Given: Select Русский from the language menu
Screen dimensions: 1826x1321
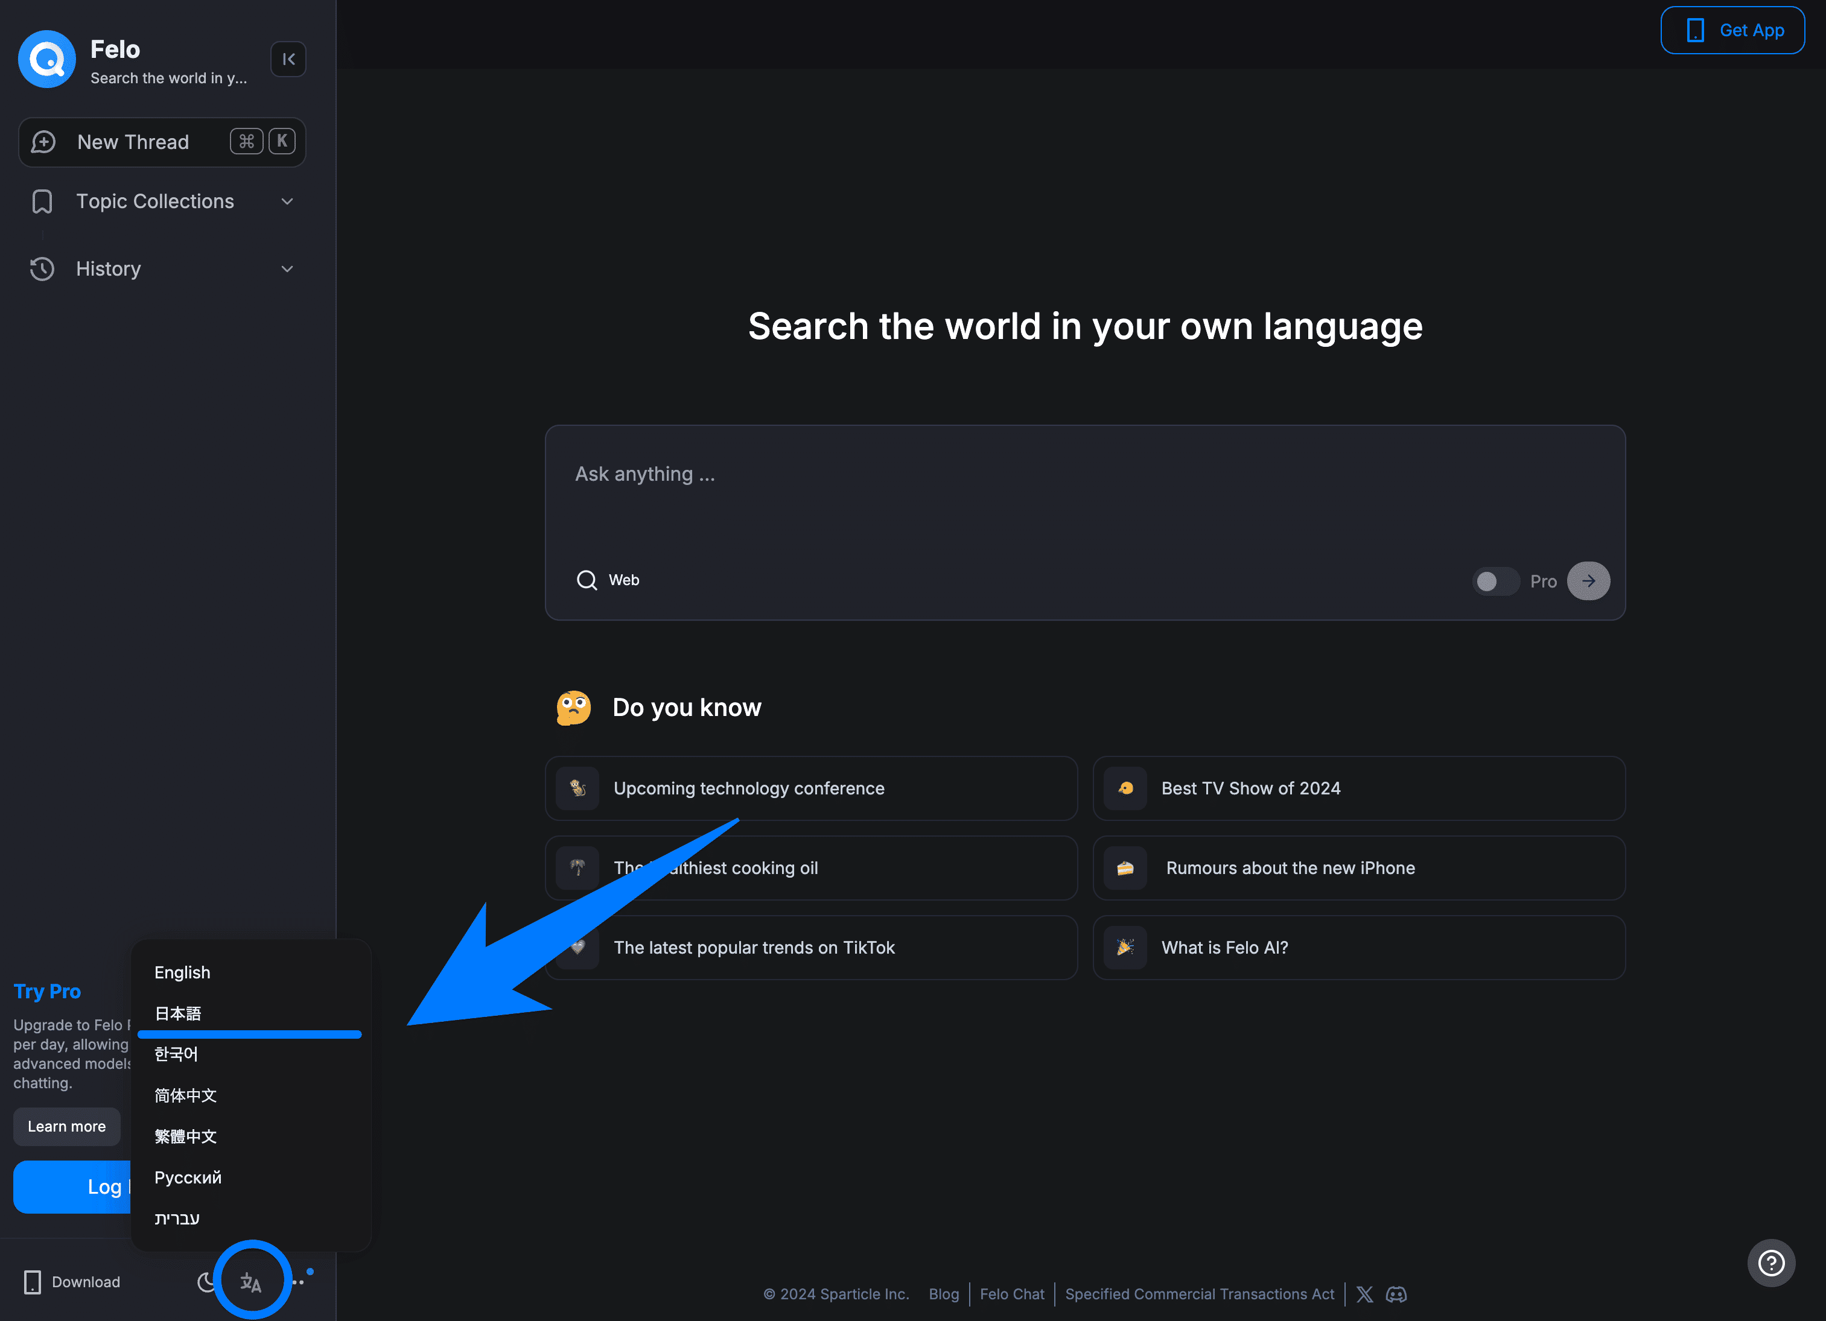Looking at the screenshot, I should (x=188, y=1178).
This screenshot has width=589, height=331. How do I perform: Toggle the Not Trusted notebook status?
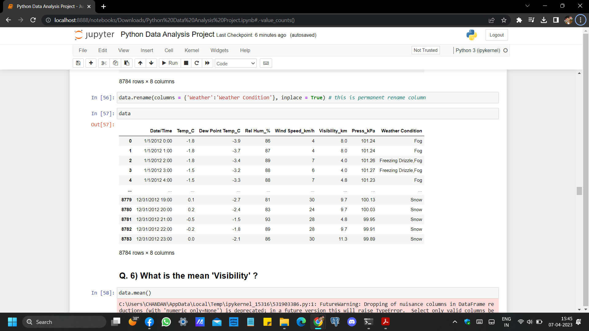coord(425,50)
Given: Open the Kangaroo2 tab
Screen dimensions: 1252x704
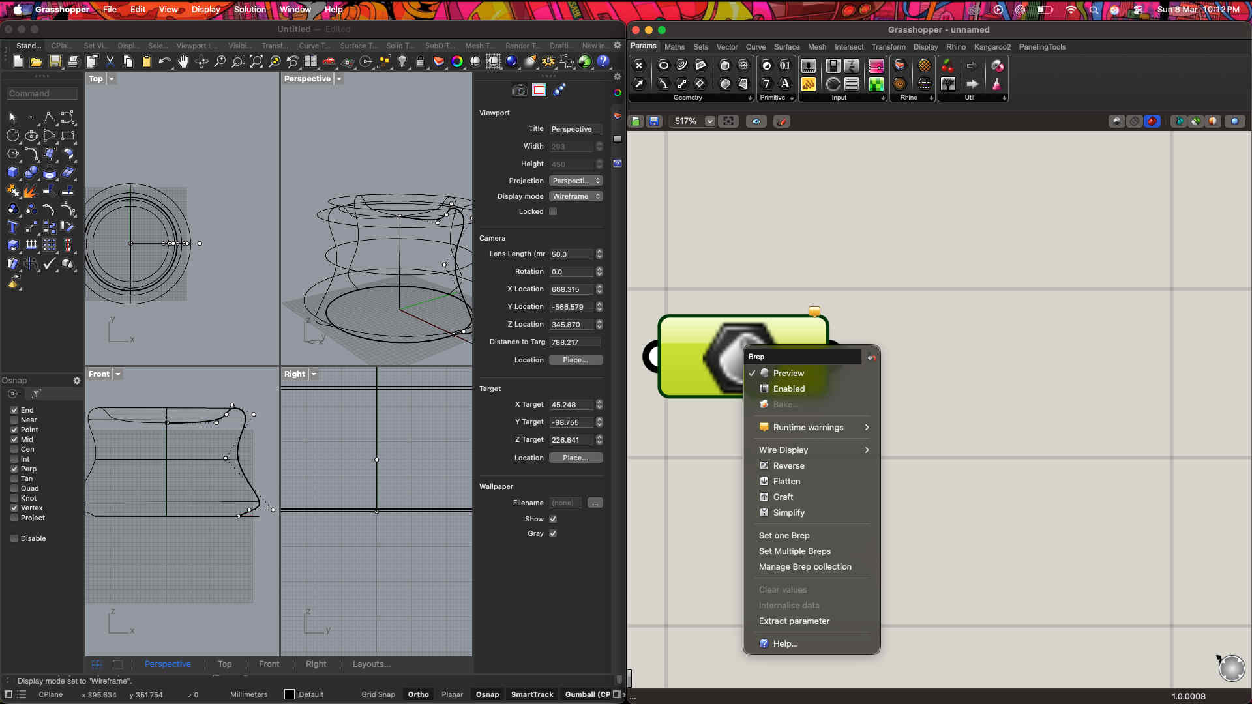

────────────────────

Everything in the entries above should be printed again exactly, apart from the pictures.

Given: Select Русский from the language menu
Screen dimensions: 1826x1321
Looking at the screenshot, I should (x=188, y=1178).
This screenshot has width=589, height=331. How do I perform: Toggle the Not Trusted notebook status?
coord(425,50)
Given: Open the Kangaroo2 tab
Screen dimensions: 1252x704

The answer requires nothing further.